Last year - also in Andalusia - Valverde led the Vuelta early on, the day after his Movistar squad took the opening team time trial in Jerez de la Frontera. He then returned to the lead with a spectacular victory in the uphill finish at La Zubia on stage six, before finally finishing third overall - a result which left Valverde in an all but unbeatable position in the UCI WorldTour’s individual classification.
As for next August, the first week’s series of short, sharp uphill finishes in Andalusia, culminating in a much more difficult ascent on stage seven to Capilleira should be right up Valverde’s street again.
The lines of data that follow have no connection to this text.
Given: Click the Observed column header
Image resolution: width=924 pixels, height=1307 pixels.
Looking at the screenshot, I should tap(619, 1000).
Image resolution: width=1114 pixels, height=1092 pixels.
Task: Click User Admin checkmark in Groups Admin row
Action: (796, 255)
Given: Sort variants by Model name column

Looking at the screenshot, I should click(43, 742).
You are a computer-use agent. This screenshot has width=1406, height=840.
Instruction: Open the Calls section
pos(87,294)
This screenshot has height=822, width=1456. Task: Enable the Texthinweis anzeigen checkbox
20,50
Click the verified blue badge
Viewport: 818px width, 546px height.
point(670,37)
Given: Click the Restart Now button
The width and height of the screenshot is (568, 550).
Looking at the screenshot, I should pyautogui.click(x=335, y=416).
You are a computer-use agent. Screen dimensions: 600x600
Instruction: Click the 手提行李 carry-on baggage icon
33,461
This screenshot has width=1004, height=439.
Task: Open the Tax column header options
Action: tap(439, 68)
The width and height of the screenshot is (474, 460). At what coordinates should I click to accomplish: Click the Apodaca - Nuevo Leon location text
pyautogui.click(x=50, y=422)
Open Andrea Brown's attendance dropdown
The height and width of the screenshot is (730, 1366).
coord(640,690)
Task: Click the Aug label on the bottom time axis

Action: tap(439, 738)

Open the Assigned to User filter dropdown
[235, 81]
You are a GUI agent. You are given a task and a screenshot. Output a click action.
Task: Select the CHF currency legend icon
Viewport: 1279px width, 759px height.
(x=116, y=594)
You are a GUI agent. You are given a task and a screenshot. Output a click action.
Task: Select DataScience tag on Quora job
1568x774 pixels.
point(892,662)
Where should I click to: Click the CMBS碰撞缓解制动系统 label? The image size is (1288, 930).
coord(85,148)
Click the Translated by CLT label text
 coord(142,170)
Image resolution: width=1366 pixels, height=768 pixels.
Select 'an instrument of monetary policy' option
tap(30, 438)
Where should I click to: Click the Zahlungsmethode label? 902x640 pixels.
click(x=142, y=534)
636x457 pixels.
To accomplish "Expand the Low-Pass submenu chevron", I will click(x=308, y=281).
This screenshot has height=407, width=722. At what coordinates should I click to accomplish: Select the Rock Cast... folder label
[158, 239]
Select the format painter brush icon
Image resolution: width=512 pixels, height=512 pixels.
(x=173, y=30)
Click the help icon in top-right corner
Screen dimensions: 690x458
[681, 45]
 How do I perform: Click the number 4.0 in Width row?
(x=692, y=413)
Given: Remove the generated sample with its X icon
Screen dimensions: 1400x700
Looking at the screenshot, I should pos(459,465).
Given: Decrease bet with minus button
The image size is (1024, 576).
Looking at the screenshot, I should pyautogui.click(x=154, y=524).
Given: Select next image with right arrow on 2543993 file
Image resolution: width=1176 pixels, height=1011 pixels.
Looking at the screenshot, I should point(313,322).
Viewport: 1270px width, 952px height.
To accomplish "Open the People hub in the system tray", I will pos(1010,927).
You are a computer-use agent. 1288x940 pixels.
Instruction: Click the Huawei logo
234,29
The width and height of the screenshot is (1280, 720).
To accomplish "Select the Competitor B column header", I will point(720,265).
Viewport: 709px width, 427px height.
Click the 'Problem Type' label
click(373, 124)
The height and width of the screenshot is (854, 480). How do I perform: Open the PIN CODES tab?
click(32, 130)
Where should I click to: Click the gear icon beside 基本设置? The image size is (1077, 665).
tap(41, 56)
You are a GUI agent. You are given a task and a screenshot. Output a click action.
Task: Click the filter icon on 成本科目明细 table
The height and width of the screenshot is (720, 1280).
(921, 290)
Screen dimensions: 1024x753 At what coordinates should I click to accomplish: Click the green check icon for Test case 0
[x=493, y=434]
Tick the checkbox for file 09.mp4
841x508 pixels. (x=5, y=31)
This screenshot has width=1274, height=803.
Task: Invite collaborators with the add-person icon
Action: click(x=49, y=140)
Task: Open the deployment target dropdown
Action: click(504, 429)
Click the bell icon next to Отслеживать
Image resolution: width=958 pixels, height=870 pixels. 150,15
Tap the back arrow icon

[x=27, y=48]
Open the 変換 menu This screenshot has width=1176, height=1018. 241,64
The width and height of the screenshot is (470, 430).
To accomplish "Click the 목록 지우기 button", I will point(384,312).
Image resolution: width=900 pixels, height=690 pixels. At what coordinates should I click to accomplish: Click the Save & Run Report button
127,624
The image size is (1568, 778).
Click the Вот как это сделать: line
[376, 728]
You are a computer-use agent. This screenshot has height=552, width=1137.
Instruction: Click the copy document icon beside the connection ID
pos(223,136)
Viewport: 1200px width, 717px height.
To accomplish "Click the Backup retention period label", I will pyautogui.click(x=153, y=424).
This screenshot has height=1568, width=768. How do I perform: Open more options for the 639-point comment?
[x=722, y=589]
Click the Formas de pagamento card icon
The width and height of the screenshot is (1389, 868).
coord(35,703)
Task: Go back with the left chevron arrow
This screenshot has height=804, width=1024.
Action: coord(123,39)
The Alpujarras climb is in an an area of Spain Valverde knows well, given he regularly trains at altitude nearby, basing himself at the Sierra Nevada ski station.
“It’s a very well-balanced route, but very demanding,” Valverde, now 34, said during the Vuelta 2015 presentation. “The time triallists and climbers will both have their opportunities, but there can be a few days for breakaway specialists to go for it as well.”
Stage two and stage four’s short but tricky uphill finishes, particularly with time bonuses once again on offer throughout the race, could well be opportunities for Valverde to snatch both the lead and early triumphs in the first week.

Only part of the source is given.